When Delta makes landfall this week, it will be the first time on record that 10 storms have made landfall in the U.S. in one season.

Delta, which broke a record when it became the earliest 25th named tropical storm on record, has strengthened to a hurricane, forecasters said Monday night.

Hurricane Delta had maximum sustained winds of 80 mph as it moved on a track expected to take it southwest of the Cayman Islands, near Mexico's Yucatan Peninsula, and on to the northern U.S. Gulf Coast, according to the National Hurricane Center.

Delta is on track to be the 10th storm to make U.S. landfall this season.

The previous 25th named storm record was set Nov. 15, 2005. Also, when Delta makes landfall this week, it will be the first time on record that 10 storms have made landfall in the U.S. in one season.

The hurricane's center was around 180 miles south-southeast of Grand Cayman, the hurricane center said in an 11 p.m. advisory.

Image: Hurricane Delta
NOAA satellite image of Hurricane Delta over the Gulf of Mexico on Oct. 6, 2020.NOAA

A hurricane warning was in place in Mexico from Tulum to Rio Lagartos, as well as the Mexican isle of Cozumel. Hurricane warnings for the Pinar del Rio province in Cuba were replaced with a tropical storm warning by late Monday. Tropical storm warnings were also in place for parts of Mexico and the Cayman Islands.

The storm is expected to make landfall along the northern Gulf Coast by Friday.

With maximum sustained winds of 80 mph at 11 p.m., that puts Delta as a Category 1 hurricane on the Saffir-Simpson Hurricane Wind Scale. The storm continued to strengthen late Monday, and hurricane conditions were expected in the northeast Yucatan Peninsula Tuesday night.

Through the middle of the week Delta will bring 4 to 6 inches of rain, with maximum rainfall of 10 inches, to parts of the northern Yucatan Peninsula, the hurricane center said. Parts of Jamaica, western Cuba and the Cayman Islands could see 2 to 4 inches of rain.
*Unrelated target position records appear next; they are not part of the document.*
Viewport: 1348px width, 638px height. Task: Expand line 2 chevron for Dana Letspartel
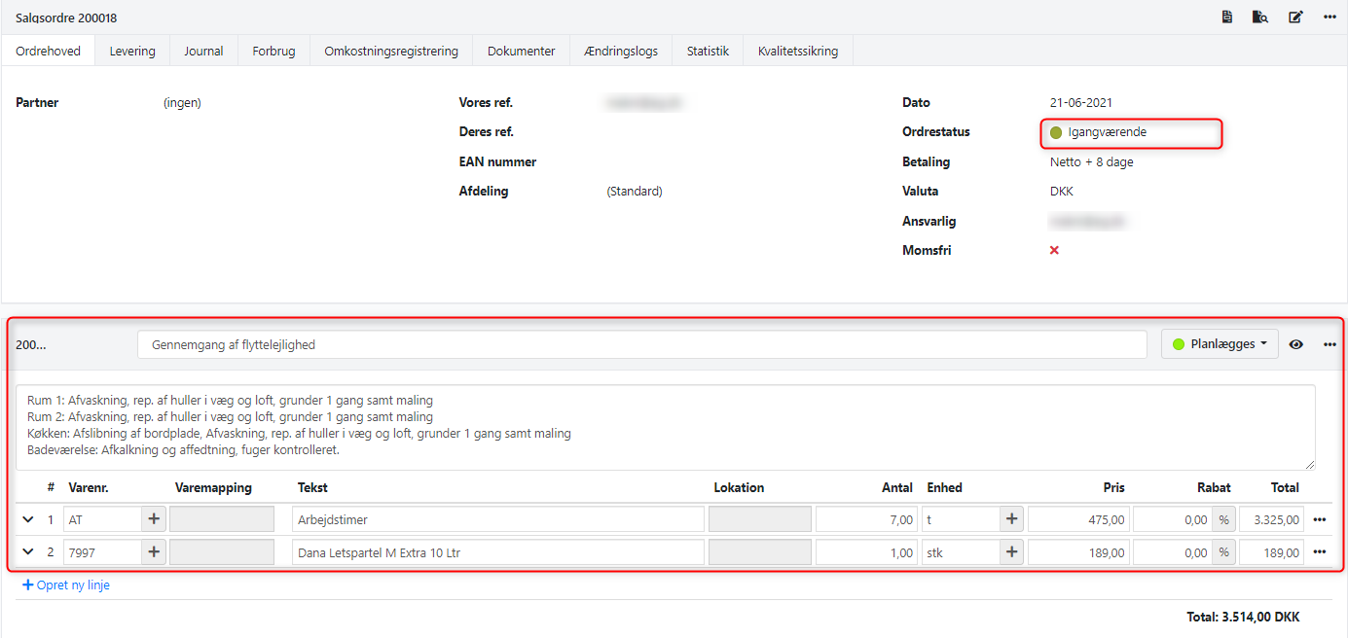pos(28,552)
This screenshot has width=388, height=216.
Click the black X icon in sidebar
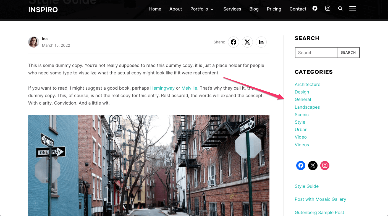(313, 166)
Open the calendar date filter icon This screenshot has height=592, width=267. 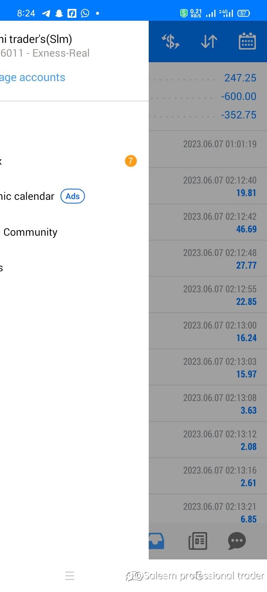(x=247, y=41)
A storm surge of between 4 and 7 feet above normal tide levels could be seen along parts of the Yucatan Peninsula in the hurricane warning area.

By late Tuesday night into early Wednesday morning the storm is forecast to move into the southeastern Gulf of Mexico, and this is when people along the Gulf Coast will really need to start paying close attention.
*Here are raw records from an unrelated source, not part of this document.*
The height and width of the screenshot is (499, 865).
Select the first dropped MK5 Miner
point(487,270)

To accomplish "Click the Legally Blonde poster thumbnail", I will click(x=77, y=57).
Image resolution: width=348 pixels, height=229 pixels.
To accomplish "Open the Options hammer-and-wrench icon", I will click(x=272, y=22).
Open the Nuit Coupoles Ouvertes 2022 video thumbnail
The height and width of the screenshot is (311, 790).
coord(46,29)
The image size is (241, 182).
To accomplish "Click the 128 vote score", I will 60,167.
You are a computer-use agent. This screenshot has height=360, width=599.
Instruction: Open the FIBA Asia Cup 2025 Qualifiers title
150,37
While there is large uncertainty in the track and intensity forecasts, there is a risk of dangerous storm surge, wind and heavy rain along the coast from Louisiana to the western Florida Panhandle later in the week.

When Delta enters the northwest Caribbean Sea, warm waters will combine with favorable atmospheric conditions of weak wind shear and ample moisture that will be conducive to significant strengthening. While waters will remain warm in the central Gulf, sea surface temperatures close to the coast are significantly cooler due to upwelling from previous storms and the fall cold fronts that have made it all the way to the Gulf. Cooler waters immediately along the coast may help weaken Delta prior to landfall. This would be a shift from what other storms have done this season, like Laura and Sally, both of which intensified up until landfall.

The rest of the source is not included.